EXERCISE OBJECTIVE → Can you rewrite all the lines below, requests included, and increase every number in the coordinate answers by 17?

TASK INPUTS →

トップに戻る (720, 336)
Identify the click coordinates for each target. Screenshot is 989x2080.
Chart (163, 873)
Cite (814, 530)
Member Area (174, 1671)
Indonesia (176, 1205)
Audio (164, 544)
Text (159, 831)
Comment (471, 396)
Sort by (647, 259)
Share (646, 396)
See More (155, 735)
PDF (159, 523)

ANSWER TO THIS EXERCISE →
トップに戻る (737, 353)
Identify the click coordinates for each target. Screenshot is 989x2080.
Chart (180, 890)
Cite (831, 547)
Member Area (191, 1688)
Indonesia (193, 1222)
Audio (181, 561)
Text (176, 848)
Comment (488, 413)
Sort by (664, 276)
Share (663, 413)
See More (172, 752)
PDF (176, 540)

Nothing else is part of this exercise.